Training methods to become a casino croupier vary from country to country. In North America, blackjack is almost always the game that dealers learn first, as it is simple and popular, and when the dealer makes errors, they tend not to cost the casino much money. In Europe, croupiers tend to learn roulette first. Complex, busy games such as craps, with complicated payout systems, etc., are usually reserved for the most competent and/or ambitious dealers.

== Licensing ==
American, Australian, Canadian and British croupiers are required to apply for a gambling license. This license includes police background checks and credit rating checks, to help determine if they are eligible to commence employment. Croupiers are not permitted to deal at a casino until being issued this license.

== Tipping ==
As is common with customer service staff in the United States, croupiers there depend on tips to make their wage worthwhile. While a croupier should theoretically have no personal interest in the outcome of the game, a successful player customarily tips the croupier, especially in American casinos. Tips are often pooled and divided amongst all the staff. Fraternising with customers is frowned upon (due to conflict of interest), and most casinos prevent their gambling staff from being seen smoking or even being seen in uniform outside the casino. Some gambling strategies include suggestions to tip the casino dealer in order to create a good atmosphere and improve the dealer's mood. According to these strategies, tipping might even make the dealer shuffle the cards less frequently and thereby allow easier tracking of particular cards. Australian casinos forbid dealers from taking tips.

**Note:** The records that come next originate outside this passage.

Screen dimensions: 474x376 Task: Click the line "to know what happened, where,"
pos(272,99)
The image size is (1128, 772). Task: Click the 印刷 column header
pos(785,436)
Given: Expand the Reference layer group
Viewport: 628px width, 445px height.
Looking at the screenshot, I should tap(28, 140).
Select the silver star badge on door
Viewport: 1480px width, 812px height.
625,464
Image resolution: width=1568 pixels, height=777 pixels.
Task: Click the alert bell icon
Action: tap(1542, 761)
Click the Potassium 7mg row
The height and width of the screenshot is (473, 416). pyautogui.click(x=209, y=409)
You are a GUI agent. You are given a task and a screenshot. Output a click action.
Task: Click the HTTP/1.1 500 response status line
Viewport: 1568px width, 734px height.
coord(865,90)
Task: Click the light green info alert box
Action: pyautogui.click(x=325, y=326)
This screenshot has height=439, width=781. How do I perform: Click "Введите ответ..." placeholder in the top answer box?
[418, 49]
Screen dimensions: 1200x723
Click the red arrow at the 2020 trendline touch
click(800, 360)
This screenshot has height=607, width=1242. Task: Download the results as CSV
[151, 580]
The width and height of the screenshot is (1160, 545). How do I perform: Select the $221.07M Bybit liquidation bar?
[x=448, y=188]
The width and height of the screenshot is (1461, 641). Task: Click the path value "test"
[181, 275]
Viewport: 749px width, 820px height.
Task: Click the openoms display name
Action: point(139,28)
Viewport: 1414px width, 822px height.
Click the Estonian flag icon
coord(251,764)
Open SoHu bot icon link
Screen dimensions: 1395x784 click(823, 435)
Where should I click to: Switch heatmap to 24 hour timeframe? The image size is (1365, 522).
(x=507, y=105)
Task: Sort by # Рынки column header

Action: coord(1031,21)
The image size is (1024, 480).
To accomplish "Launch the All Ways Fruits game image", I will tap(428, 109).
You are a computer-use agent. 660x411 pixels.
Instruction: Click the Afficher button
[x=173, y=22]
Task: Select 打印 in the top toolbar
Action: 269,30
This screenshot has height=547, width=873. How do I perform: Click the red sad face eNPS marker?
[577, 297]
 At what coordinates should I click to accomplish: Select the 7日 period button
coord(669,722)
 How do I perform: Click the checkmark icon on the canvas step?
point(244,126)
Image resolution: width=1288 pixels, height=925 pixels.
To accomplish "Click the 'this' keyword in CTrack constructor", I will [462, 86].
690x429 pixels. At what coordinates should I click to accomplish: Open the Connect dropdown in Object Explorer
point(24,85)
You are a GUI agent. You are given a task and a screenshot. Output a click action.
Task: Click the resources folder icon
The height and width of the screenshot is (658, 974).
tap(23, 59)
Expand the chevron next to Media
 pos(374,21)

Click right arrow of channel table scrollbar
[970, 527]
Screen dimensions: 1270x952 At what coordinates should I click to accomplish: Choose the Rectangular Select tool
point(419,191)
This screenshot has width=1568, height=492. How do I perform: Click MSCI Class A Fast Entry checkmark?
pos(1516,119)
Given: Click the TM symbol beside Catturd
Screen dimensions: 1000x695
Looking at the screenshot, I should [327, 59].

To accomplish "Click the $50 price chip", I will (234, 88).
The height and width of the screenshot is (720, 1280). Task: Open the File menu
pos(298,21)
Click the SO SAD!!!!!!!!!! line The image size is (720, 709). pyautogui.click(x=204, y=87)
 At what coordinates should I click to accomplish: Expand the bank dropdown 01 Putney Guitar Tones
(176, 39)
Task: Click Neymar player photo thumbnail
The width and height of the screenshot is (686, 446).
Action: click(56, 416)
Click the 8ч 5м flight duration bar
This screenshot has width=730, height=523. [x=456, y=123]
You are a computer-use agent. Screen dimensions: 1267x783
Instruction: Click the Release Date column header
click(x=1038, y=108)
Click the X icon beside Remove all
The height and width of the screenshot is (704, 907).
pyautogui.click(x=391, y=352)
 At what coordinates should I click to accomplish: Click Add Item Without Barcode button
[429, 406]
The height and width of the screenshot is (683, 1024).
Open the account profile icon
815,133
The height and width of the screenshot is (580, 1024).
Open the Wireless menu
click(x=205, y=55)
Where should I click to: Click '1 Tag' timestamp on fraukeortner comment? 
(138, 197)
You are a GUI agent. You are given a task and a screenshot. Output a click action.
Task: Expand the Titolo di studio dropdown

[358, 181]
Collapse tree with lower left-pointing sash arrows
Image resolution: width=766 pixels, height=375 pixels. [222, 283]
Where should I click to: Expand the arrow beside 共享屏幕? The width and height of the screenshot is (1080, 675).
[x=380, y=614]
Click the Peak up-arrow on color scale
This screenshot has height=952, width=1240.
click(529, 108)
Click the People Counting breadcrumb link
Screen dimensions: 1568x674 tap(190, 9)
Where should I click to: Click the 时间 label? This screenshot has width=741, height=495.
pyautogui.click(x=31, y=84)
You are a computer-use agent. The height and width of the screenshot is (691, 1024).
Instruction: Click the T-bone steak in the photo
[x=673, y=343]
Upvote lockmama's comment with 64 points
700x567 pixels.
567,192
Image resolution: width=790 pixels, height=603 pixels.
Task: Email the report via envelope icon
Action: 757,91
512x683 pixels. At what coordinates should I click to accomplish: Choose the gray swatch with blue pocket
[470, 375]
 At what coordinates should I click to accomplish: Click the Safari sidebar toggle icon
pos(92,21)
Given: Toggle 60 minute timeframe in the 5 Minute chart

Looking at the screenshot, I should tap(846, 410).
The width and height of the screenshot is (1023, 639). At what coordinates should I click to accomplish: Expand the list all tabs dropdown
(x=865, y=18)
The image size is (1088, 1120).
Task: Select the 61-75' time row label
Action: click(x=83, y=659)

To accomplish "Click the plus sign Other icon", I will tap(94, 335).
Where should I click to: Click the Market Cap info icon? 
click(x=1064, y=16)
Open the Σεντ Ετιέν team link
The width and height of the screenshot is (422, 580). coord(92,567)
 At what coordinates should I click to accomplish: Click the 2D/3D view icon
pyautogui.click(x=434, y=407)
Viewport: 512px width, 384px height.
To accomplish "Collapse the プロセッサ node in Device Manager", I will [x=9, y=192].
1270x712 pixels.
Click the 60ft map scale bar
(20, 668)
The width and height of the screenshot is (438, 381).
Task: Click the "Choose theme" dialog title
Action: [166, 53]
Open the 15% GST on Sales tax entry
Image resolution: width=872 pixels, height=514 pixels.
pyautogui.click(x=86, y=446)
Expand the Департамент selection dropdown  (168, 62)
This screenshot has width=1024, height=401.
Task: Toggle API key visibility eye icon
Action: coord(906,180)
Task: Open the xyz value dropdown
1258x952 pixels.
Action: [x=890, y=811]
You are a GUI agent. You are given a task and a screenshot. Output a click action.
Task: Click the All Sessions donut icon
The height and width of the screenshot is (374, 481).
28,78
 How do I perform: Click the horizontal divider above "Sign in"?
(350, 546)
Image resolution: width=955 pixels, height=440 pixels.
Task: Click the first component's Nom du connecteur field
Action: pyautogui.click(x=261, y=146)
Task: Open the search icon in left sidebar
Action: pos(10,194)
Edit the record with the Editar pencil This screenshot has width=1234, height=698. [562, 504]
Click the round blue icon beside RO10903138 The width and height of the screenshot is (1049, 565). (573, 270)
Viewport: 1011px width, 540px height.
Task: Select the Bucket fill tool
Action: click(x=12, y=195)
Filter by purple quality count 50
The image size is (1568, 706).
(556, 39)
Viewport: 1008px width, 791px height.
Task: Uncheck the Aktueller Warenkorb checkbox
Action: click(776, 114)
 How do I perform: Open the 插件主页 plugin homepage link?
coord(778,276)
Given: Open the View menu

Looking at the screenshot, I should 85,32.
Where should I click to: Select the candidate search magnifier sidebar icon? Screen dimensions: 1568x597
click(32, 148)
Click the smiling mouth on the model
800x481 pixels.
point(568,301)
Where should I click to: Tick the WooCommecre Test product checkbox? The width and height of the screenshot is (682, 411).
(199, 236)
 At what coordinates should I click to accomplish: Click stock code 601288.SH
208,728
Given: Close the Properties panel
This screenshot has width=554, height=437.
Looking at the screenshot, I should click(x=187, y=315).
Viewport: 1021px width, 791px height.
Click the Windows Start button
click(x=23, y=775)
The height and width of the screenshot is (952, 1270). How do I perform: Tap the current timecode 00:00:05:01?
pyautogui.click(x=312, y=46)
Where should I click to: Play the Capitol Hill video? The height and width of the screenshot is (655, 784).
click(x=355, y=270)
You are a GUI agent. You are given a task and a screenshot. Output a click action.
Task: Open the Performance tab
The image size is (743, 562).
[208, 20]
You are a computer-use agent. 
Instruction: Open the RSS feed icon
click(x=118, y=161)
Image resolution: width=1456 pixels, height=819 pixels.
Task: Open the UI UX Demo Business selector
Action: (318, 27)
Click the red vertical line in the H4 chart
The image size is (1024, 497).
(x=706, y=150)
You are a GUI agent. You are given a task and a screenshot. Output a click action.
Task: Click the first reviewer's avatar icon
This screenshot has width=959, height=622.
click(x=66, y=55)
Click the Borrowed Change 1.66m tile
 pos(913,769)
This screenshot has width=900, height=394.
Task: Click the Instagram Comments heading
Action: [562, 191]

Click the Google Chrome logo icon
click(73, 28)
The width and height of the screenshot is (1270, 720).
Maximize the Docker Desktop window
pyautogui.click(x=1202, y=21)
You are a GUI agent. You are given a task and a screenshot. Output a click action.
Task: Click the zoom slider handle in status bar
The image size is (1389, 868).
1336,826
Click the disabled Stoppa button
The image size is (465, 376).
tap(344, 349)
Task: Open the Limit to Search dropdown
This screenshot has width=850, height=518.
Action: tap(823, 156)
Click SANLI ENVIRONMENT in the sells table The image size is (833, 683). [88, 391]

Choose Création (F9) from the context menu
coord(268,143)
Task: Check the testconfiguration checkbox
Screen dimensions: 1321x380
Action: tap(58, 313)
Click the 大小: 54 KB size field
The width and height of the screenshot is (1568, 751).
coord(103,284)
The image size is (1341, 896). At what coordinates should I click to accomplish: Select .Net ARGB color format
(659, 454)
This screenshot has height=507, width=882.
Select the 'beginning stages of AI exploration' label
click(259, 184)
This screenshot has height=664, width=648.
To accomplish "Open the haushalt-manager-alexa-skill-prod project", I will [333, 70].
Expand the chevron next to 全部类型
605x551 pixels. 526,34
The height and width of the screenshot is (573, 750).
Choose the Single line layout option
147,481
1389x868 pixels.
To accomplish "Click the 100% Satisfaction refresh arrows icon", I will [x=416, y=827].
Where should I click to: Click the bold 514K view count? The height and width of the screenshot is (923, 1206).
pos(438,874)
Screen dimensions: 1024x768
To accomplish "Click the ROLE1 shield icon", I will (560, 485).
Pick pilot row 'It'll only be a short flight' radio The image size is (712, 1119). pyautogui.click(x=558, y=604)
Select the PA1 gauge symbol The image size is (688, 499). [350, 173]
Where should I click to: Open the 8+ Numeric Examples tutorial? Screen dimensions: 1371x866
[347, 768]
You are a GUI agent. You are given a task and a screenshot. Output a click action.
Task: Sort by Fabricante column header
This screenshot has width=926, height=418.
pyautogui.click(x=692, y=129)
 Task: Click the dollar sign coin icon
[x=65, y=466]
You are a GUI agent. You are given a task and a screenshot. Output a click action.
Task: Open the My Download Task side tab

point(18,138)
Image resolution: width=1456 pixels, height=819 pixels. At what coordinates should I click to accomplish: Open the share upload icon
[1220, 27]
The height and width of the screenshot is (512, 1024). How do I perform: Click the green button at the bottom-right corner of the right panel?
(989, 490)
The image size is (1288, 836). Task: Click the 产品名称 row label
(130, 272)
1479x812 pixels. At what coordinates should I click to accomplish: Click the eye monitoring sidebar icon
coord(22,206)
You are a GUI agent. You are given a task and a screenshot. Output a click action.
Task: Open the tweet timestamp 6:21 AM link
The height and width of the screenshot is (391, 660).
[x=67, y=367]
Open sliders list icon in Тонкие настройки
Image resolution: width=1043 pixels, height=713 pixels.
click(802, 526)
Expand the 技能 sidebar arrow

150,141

==Secondhand smoke exposure==
Because casinos tend to allow smoking on the gambling floor, American croupiers are exposed to secondhand smoke. A health hazard evaluation of several Las Vegas casinos showed that nonsmoker croupiers suffered from more respiratory ailments than their administrative counterparts at the casinos, and had cotinine and NNAL (both components of secondhand smoke) in their urine samples. The UK banned smoking in all public places, including casinos, in 2007.